Новая датировка и атрибуция икон праздничного ряда была предложена Л. В. Бетиным, связавшим их происхождение с древним Архангельским собором Московского Кремля, который был расписан в 1399 г. Феофаном Греком с учениками. В соответствии с выдвинутым предположением Л. В. Бетин датировал иконы «Праздников» так же, как и «феофановский Деисус», — 1399 годом. Исследователь увидел в них «коллективную работу» мастеров московской школы, писавших по «прорисям» Феофана Грека; идея о создании Феофаном Греком «рисунков-образцов» всех икон из древнего иконостаса Благовещенского собора принадлежала М. А. Ильину.

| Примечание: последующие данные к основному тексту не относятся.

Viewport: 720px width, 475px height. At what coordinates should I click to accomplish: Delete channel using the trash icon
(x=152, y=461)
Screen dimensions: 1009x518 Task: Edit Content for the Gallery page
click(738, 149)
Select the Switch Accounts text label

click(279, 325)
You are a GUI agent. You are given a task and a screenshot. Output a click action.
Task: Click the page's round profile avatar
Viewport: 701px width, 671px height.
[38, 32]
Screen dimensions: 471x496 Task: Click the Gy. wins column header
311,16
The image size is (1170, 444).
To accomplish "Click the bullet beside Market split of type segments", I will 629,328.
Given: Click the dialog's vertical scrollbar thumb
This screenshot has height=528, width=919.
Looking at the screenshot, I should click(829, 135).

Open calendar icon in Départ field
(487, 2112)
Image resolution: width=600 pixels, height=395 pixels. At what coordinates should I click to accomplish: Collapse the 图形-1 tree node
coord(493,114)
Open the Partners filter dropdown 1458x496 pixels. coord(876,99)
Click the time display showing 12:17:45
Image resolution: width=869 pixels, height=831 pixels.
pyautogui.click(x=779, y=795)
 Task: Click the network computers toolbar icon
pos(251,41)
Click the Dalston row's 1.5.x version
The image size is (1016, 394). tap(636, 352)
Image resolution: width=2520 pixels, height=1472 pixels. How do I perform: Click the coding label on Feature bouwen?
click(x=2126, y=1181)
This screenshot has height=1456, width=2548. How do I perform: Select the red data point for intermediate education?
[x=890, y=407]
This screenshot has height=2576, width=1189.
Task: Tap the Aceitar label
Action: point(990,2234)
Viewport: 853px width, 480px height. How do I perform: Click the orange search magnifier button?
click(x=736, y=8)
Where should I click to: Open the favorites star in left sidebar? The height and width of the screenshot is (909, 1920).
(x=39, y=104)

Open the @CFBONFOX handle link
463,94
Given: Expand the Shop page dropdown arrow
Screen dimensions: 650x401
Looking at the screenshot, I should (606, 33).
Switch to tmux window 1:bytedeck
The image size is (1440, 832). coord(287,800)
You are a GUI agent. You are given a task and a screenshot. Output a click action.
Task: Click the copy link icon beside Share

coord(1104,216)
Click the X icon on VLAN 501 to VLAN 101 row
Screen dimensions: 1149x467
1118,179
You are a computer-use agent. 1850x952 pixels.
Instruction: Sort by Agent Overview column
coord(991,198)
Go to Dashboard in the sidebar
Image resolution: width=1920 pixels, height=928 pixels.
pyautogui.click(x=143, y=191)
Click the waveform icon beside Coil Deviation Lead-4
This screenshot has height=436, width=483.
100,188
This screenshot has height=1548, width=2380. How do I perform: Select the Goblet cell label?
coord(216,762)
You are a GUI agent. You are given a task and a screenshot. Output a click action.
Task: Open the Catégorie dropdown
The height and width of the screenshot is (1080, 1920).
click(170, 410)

В 1980-e гг. благодаря изучению письменных источников было установлено, что все внутреннее убранство Благовещенского собора погибло в пожаре 1547 г. В то же время анализ художественной структуры «рублевской» группы «Праздников» в сравнении с наиболее достоверными произведениями Андрея Рублева (фресками Успенского собора во Владимире 1408 г. и иконой «Святая Троица» начала XV в.) показал существенные различия между этими памятниками. Сомнение в принадлежности «рублевских» икон праздников к творчеству Андрея Рублева высказали также Г. И. Вздорнов, Э. С. Смирнова и Г. В. Попов. По мнению А. И. Яковлевой, благовещенские «Праздники» могли быть созданы либо «мастерами «круга А. Рублева” уже во втором десятилетии XV в.» (как предполагает Г. В. Попов), либо мастерами той артели, которая работала в Кремле в первом десятилетии XV в.; ближайшие их аналогии — миниатюры «Морозовского Евангелия». Вместе с тем сохраняется и прежняя, восходящая к И. Э. Грабарю, атрибуция икон левой половины праздничного ряда как бесспорных произведений Андрея Рублева, появившихся если не в 1405 г., то в годы, близкие к этой дате.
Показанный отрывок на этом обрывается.